● Work item
Which lines of the entries hold the string "dimensions"? Copy each one.

_ _ _ _

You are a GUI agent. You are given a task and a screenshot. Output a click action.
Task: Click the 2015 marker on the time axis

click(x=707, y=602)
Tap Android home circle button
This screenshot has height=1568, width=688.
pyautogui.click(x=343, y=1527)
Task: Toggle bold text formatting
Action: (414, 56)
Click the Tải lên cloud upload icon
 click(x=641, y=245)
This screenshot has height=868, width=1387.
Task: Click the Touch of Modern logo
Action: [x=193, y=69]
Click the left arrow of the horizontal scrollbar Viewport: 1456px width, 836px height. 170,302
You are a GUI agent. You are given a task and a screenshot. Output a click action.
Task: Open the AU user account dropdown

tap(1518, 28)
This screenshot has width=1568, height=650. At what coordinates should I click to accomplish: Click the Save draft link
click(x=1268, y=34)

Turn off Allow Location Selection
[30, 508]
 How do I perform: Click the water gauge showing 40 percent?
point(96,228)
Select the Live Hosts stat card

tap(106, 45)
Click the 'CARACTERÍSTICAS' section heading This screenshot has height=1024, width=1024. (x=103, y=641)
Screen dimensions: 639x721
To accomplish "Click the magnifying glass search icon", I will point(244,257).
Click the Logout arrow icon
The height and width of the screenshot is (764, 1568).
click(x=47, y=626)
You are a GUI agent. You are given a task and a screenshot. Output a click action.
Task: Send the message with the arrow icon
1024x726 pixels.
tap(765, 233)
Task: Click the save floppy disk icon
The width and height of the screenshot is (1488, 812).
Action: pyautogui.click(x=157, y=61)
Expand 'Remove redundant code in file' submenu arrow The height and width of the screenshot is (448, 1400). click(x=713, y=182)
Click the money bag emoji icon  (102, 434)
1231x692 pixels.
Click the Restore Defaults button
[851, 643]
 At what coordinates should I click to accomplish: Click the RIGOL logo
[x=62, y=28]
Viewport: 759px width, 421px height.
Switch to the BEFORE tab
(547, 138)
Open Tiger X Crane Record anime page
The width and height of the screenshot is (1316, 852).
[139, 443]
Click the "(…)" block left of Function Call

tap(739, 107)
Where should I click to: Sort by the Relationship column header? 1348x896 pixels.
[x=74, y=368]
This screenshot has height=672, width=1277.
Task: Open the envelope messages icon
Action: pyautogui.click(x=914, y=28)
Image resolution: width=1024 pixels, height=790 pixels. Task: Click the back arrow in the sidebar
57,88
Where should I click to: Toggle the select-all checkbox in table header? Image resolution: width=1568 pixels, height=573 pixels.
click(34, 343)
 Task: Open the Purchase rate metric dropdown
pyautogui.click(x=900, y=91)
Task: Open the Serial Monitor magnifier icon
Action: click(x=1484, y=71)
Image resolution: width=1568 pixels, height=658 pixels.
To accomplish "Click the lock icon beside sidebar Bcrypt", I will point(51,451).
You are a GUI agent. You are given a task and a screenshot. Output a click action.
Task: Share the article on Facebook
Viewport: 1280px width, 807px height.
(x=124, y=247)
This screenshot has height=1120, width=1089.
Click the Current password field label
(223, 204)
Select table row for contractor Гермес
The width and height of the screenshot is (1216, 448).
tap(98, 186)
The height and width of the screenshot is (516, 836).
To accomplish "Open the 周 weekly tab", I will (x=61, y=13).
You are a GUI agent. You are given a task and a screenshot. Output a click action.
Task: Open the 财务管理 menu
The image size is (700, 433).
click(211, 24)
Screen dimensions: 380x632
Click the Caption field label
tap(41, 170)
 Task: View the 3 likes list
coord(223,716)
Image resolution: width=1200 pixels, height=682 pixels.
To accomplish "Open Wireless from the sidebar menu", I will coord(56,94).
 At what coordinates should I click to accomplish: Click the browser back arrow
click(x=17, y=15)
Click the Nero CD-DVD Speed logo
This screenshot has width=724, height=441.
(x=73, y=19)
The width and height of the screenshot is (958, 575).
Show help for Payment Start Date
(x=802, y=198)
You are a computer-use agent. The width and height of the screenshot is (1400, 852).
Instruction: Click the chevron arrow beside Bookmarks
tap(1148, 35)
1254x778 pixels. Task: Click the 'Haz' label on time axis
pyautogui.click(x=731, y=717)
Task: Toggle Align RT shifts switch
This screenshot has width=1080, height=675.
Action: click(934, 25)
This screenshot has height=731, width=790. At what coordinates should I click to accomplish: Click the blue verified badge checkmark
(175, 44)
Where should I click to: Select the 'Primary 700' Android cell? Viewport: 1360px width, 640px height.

_ _ _ _

● Expected output
Screen dimensions: 639x721
Screen dimensions: 380x632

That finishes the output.